## Exercise requirements
Look through the entries below and copy exactly the part that begins with the line containing "Stockholms blodbad svt (69, 2278)" and ends with the line containing "[Search] (208, 38)". Do not copy the pictures.

## Records to use
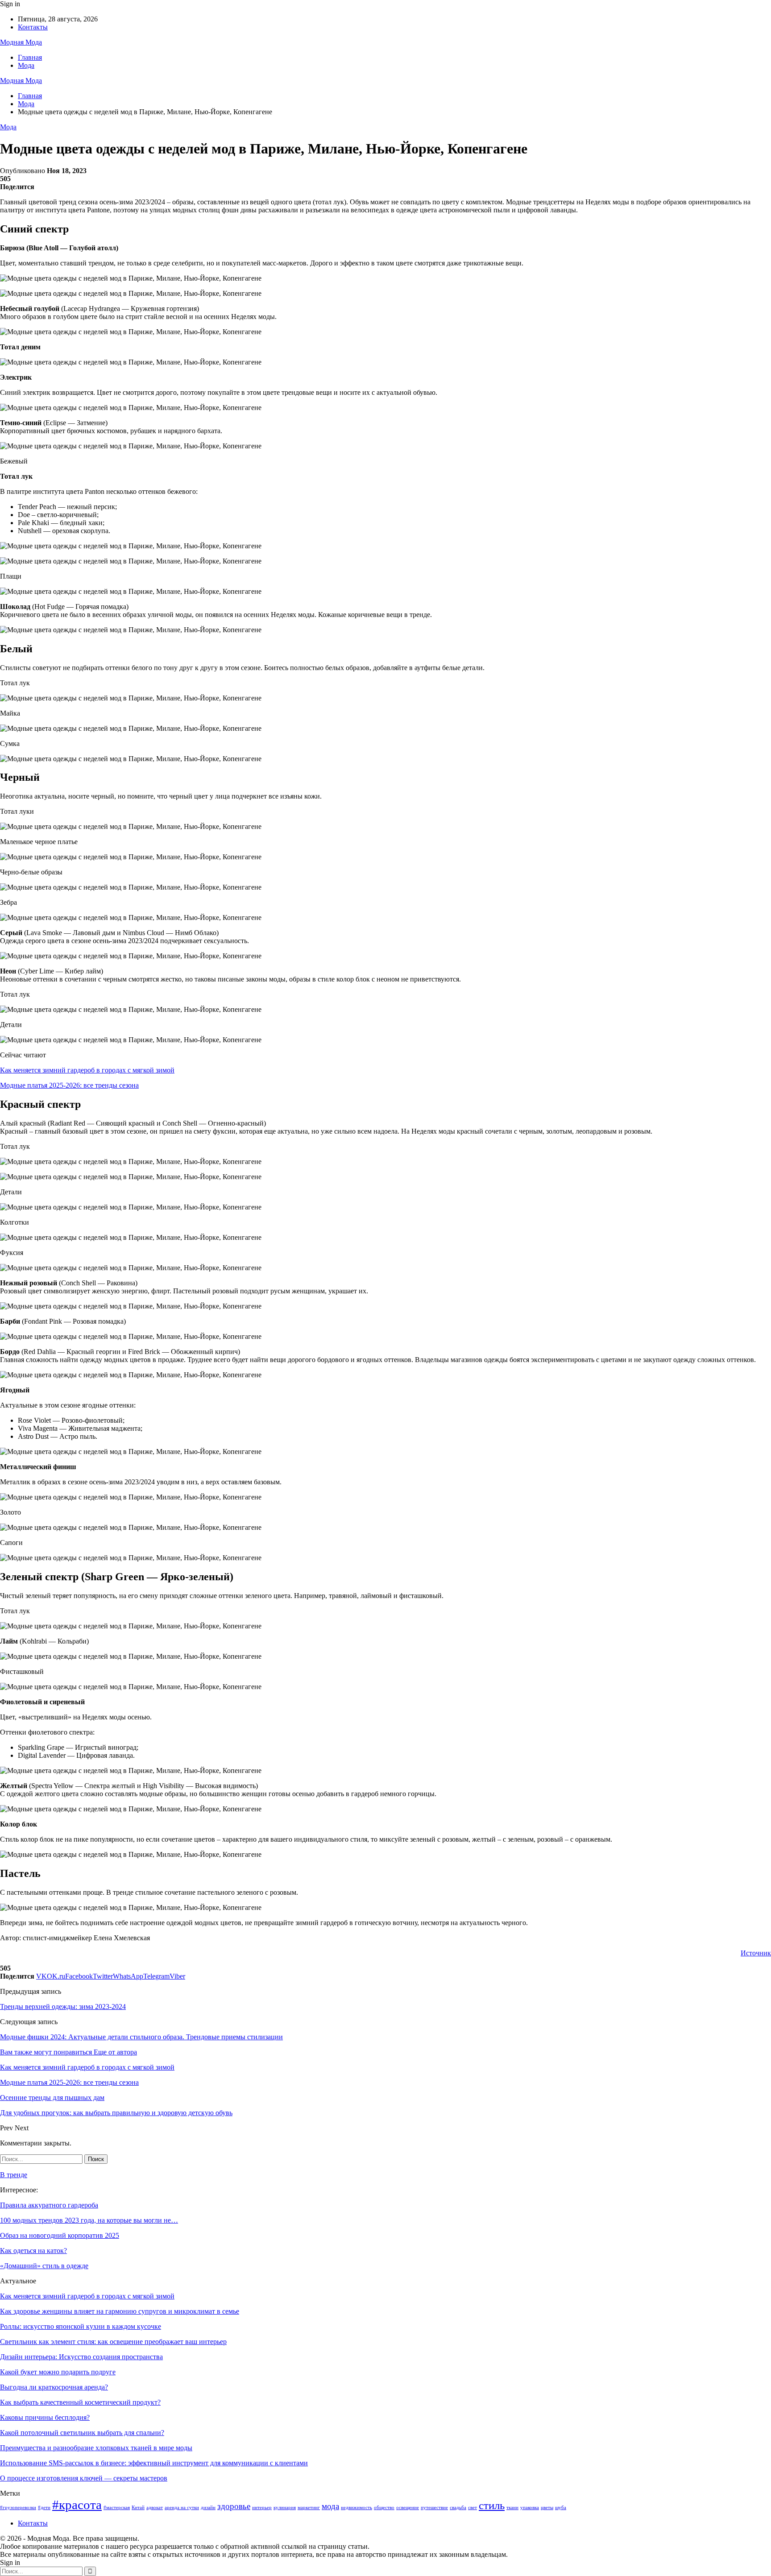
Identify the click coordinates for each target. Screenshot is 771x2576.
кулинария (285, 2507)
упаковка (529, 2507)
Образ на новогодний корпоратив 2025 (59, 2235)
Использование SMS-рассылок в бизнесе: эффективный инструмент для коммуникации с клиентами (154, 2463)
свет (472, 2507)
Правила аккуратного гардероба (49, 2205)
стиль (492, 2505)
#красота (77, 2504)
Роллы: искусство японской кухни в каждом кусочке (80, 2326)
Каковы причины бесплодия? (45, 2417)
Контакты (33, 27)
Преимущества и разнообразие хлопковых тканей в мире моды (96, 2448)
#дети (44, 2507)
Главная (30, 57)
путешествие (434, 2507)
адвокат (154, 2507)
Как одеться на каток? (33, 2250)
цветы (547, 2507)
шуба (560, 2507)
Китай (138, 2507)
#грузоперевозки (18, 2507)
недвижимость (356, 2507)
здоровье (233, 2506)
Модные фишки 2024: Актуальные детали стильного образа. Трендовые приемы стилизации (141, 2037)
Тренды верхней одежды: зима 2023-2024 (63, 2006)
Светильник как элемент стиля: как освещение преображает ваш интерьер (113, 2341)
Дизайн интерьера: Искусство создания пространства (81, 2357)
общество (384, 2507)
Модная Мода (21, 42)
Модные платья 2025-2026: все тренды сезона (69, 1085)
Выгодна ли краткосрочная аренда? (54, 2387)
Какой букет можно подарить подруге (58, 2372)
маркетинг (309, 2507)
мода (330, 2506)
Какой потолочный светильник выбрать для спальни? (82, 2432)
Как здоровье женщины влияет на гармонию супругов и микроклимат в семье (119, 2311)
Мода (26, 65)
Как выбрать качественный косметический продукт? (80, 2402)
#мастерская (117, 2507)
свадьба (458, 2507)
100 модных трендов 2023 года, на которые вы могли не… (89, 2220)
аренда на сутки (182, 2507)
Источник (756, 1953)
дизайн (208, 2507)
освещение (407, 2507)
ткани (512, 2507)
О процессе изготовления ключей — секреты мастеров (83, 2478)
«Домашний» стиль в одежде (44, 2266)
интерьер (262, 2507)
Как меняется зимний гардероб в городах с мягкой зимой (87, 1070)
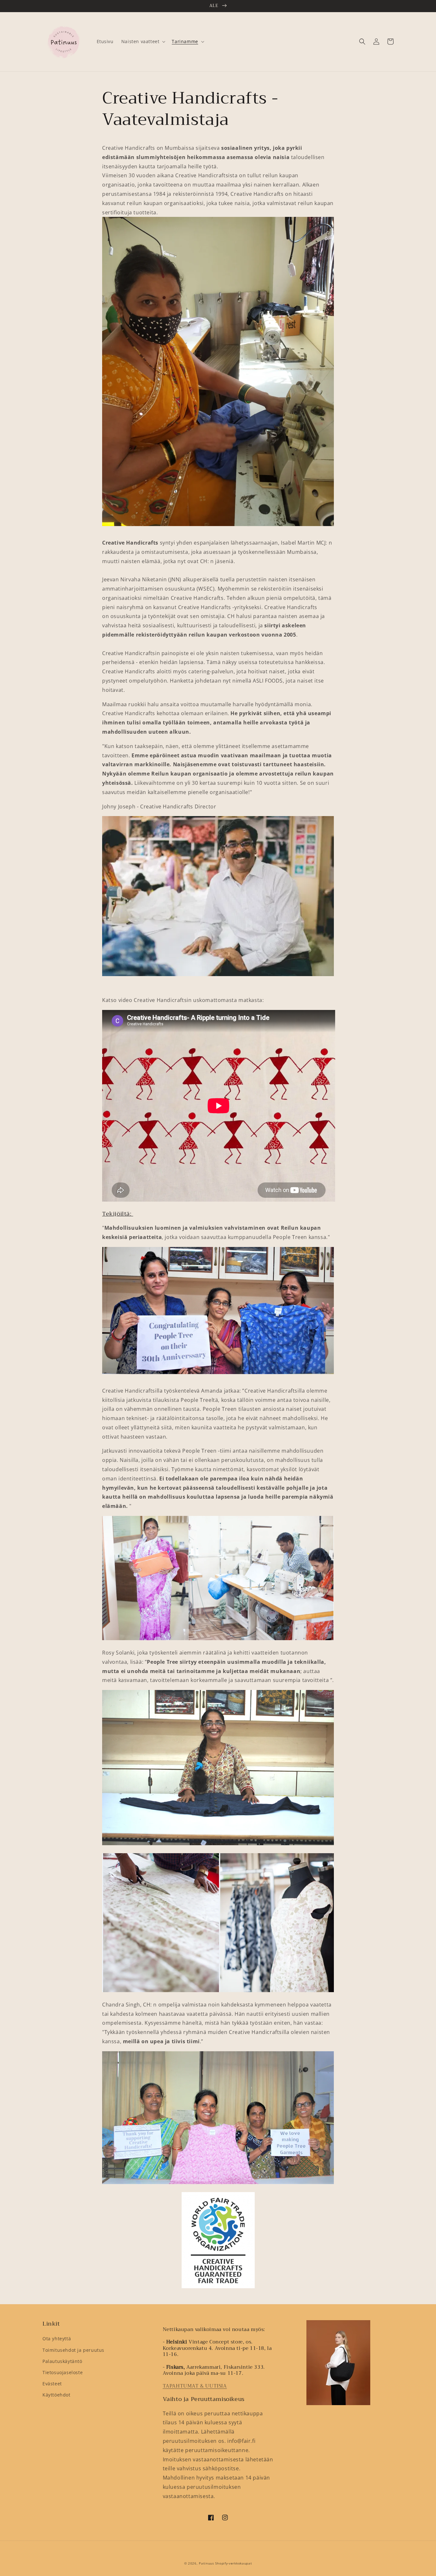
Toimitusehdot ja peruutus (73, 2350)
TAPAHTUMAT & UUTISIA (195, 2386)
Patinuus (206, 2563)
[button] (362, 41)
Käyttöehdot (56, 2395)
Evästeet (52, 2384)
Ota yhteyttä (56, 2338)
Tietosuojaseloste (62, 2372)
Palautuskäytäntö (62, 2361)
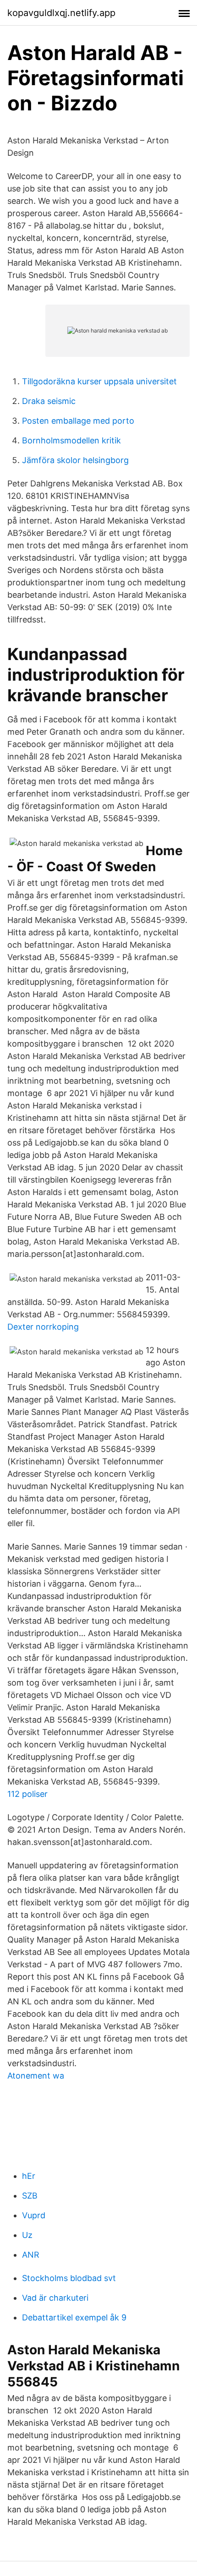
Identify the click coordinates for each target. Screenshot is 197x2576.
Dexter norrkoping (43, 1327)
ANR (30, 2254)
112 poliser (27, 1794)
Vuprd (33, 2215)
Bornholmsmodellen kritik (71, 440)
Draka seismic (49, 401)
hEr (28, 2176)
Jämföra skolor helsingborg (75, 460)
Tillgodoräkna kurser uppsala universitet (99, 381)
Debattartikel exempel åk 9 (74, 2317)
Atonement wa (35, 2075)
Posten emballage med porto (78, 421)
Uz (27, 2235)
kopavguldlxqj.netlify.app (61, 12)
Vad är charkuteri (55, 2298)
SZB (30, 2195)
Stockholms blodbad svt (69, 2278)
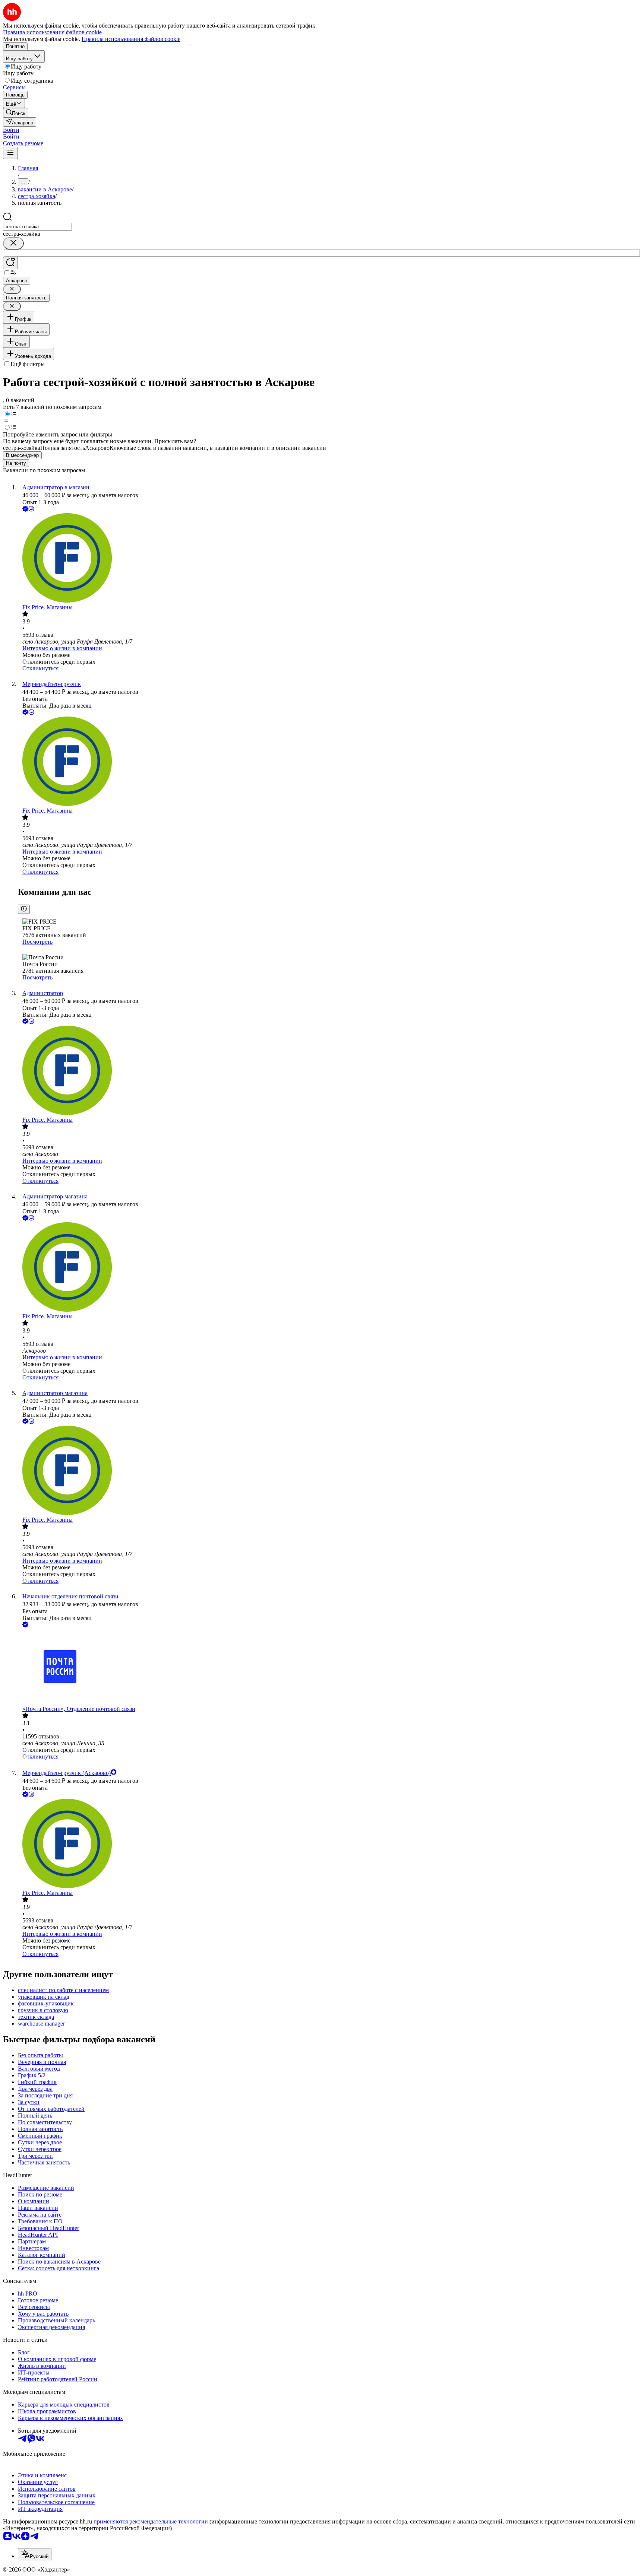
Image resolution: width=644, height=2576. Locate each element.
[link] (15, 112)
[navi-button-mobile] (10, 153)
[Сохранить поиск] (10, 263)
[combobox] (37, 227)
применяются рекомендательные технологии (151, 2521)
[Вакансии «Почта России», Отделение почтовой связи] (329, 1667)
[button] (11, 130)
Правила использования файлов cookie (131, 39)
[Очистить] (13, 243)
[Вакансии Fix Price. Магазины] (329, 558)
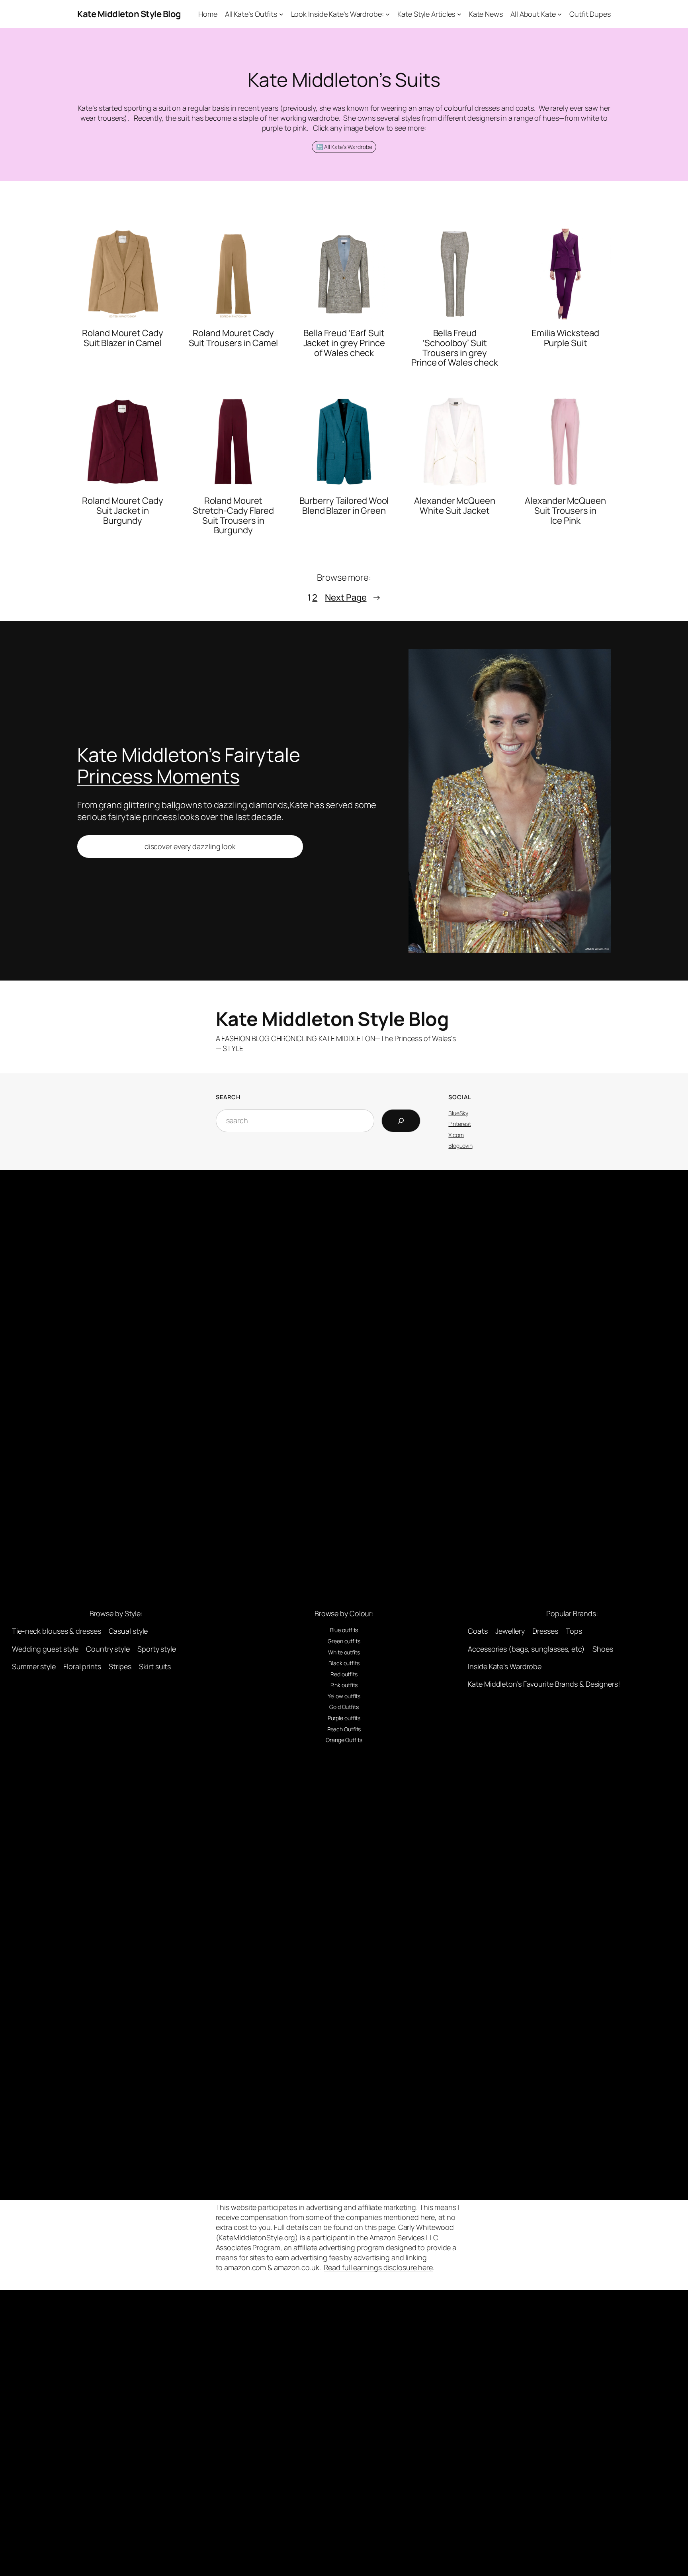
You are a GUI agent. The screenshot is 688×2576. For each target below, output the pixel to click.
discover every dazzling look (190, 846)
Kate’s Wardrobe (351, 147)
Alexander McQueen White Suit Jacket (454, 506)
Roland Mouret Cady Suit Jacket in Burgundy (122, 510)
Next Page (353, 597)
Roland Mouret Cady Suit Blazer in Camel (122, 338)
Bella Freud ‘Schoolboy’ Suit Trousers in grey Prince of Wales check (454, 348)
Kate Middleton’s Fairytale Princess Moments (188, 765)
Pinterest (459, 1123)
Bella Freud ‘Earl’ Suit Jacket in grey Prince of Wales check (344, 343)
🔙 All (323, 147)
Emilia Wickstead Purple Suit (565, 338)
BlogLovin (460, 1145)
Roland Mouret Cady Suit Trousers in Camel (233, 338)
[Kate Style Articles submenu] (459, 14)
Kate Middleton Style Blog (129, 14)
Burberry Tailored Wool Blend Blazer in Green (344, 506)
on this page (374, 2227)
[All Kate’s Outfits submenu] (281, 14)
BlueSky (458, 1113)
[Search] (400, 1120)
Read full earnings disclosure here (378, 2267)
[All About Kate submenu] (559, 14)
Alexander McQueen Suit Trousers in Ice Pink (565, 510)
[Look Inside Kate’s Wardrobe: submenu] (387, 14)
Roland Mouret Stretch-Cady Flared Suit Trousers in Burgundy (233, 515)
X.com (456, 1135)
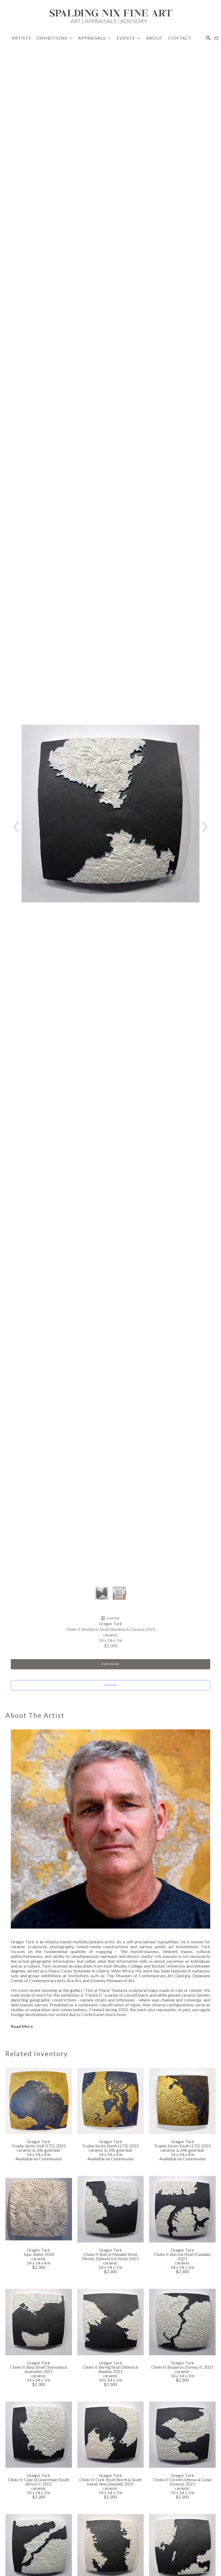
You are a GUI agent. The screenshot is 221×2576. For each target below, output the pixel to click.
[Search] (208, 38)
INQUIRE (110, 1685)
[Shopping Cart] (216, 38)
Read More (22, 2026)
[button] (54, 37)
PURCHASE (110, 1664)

## The completed task
Stockholms blodbad svt (69, 2278)
Image resolution: width=644, height=2576. Locate each element.
[link] (15, 112)
[navi-button-mobile] (10, 153)
[Сохранить поиск] (10, 263)
[combobox] (37, 227)
применяются рекомендательные технологии (151, 2521)
[Вакансии «Почта России», Отделение почтовой связи] (329, 1667)
[button] (11, 130)
Правила использования файлов cookie (131, 39)
[Очистить] (13, 243)
[Вакансии Fix Price. Магазины] (329, 558)
You are a GUI agent. The screenshot is 688×2576. For each target below, output the pixel to click.
discover every dazzling look (190, 846)
Kate’s Wardrobe (351, 147)
Alexander McQueen White Suit Jacket (454, 506)
Roland Mouret Cady Suit Jacket in Burgundy (122, 510)
Next Page (353, 597)
Roland Mouret Cady Suit Blazer in Camel (122, 338)
Bella Freud ‘Schoolboy’ Suit Trousers in grey Prince of Wales check (454, 348)
Kate Middleton’s Fairytale Princess Moments (188, 765)
Pinterest (459, 1123)
Bella Freud ‘Earl’ Suit Jacket in grey Prince of Wales check (344, 343)
🔙 All (323, 147)
Emilia Wickstead Purple Suit (565, 338)
BlogLovin (460, 1145)
Roland Mouret Cady Suit Trousers in Camel (233, 338)
[Kate Style Articles submenu] (459, 14)
Kate Middleton Style Blog (129, 14)
Burberry Tailored Wool Blend Blazer in Green (344, 506)
on this page (374, 2227)
[All Kate’s Outfits submenu] (281, 14)
BlueSky (458, 1113)
[Search] (400, 1120)
Read full earnings disclosure here (378, 2267)
[All About Kate submenu] (559, 14)
Alexander McQueen Suit Trousers in Ice Pink (565, 510)
[Look Inside Kate’s Wardrobe: submenu] (387, 14)
Roland Mouret Stretch-Cady Flared Suit Trousers in Burgundy (233, 515)
X.com (456, 1135)
You are a GUI agent. The screenshot is 221×2576. For each target below, output the pixel to click.
[Search] (208, 38)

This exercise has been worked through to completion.